Now we come to the section of this Introductory essay that was excerpted in a recent TV Guide Special on the Trek phenomenon. I was asked to write the piece by Larry Closs, senior editor at TV Guide. He contacted me (if I recall accurately) late in December of 1994, and he asked me if I was now ready, after all those years of the Roddenberry version, to tell the Ellison version of how “City” came to be. I was extremely reluctant. Ask Closs, he’ll tell you. I said no a few times, capping the refusal with the phrase, “TV Guide hasn’t got enough money to get me to write this sordid little epic.” He asked how much money that would be. Now, since I know that TV Guide, for all its enormous circulation and ocean-swallowing advertising revenues, pays some of the worst rates in magazine writing, I named a figure about five times what their best pay-out had been in my experience.
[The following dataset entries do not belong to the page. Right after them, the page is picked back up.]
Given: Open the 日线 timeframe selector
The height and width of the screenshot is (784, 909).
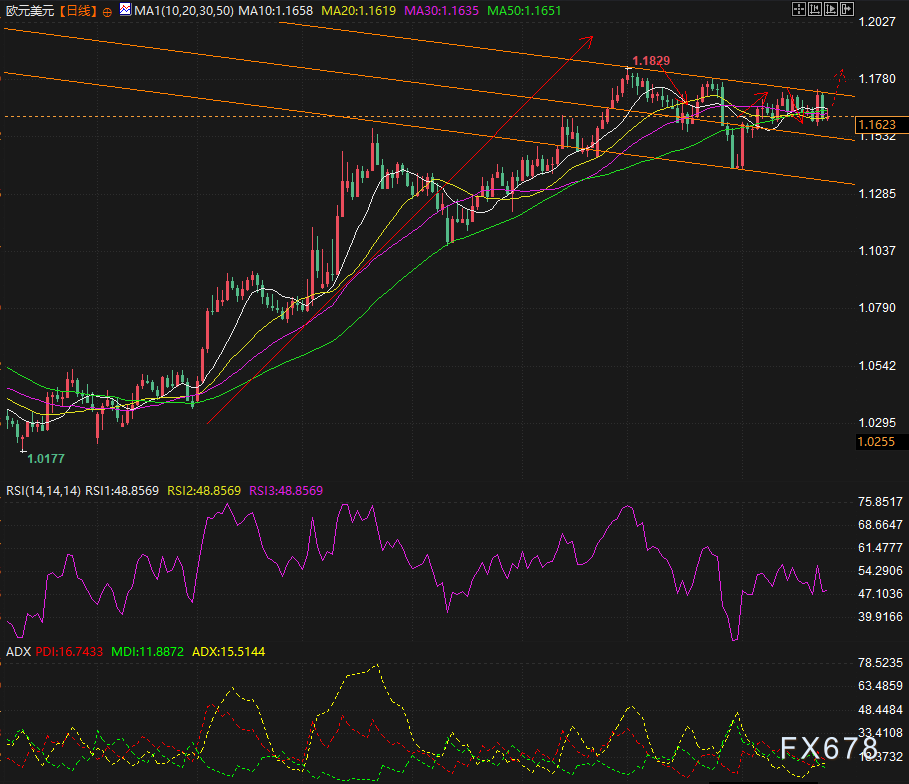Looking at the screenshot, I should 78,10.
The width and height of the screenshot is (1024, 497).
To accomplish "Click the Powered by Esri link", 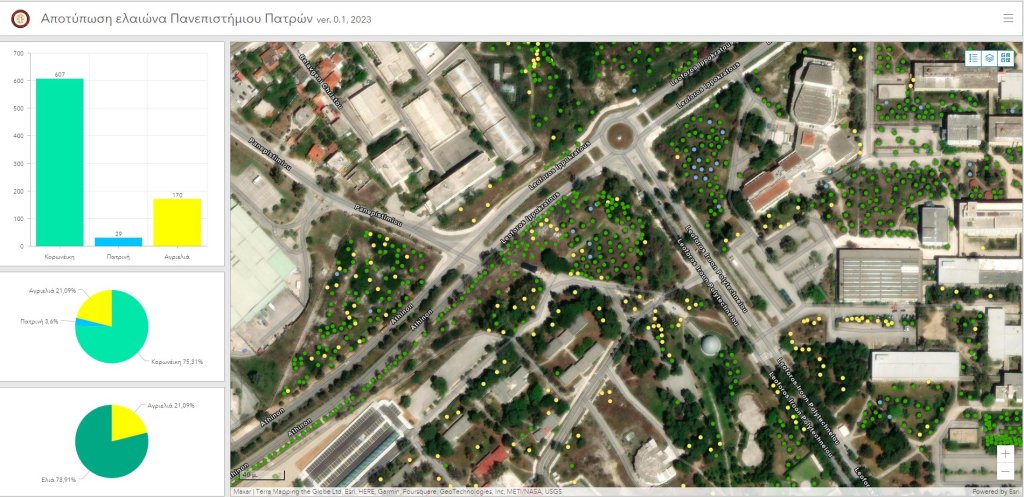I will pos(995,491).
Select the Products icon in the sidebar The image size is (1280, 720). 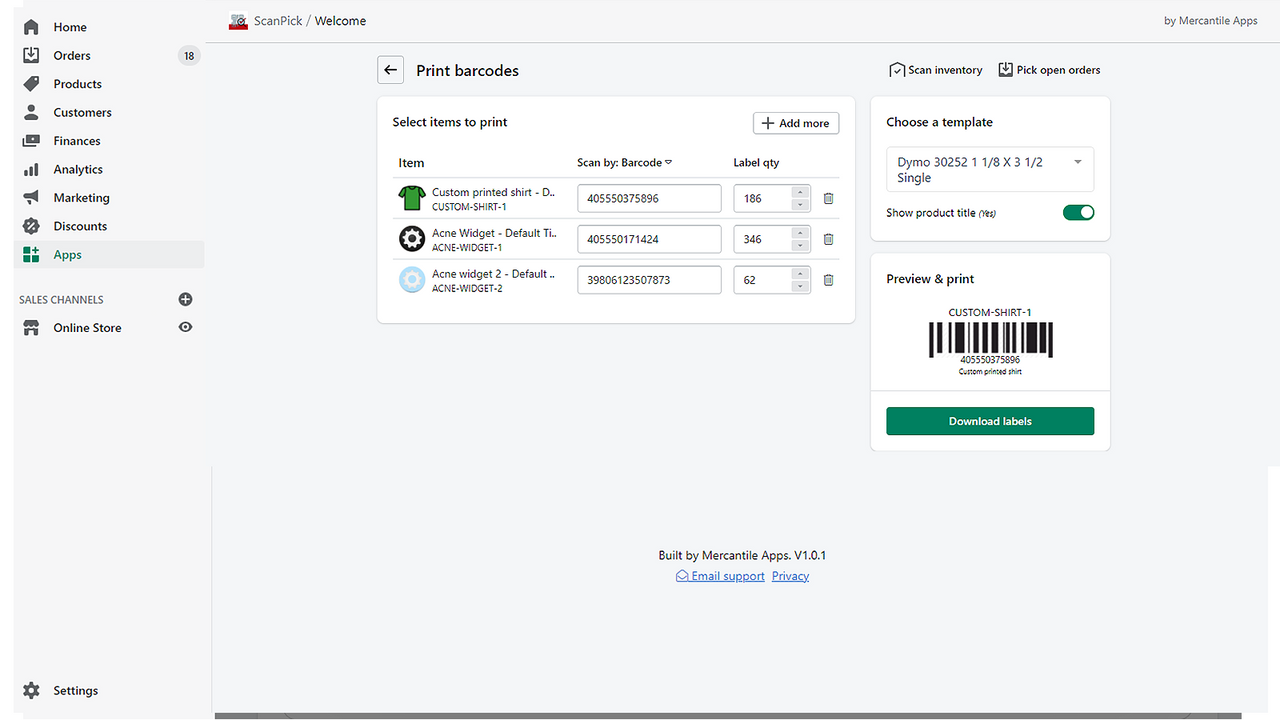(30, 83)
Closs called back later that day and said, “You got it.”
Well, ’pon mah soul! What an epiphany, folks! There was actual rowrbazzle size money to be made from this kind
of thing. Not just everyone else with their pig-snouts in the trough, but li’l ole me, too! So I wrote it. And Closs even reproduced some of the photographic evidence that proves I’m not just makin’ this shit up as I go along. (And there’s all of that stuff, plus more, here in the full-length book version. We want you should get your money’s worth. Also, we want the winged monkeys who’ll come to carry me off should have a hard time saying I’m a big fat liar, when you can see the actual documents here reproduced.)
So I wrote the article.
And the first phone call on my answering machine after the issue hit the newsstands, was the hysterically tearful voice of a woman who—in properly Roddenberry perfect-humanity manner—left no name, but in heart-rendingly (albeit cowardly) fashion excoriated me. “You rotten person,” she screamed, “you should die and burn in hell forever! You aren’t fit to speak Gene Roddenberry’s name, you lying sonofabitch bastard!” And on and on, without much originality or innovative use of defamatory verbiage. (Don’t you just hate it when some plucky little pustule summons up the sneaky strength to give you an anonymous call, and the best they can come up with is fuck you? If you’re going to go at it, do try to heed H. L. Mencken’s admonitions about the pallid nature of American cursing.)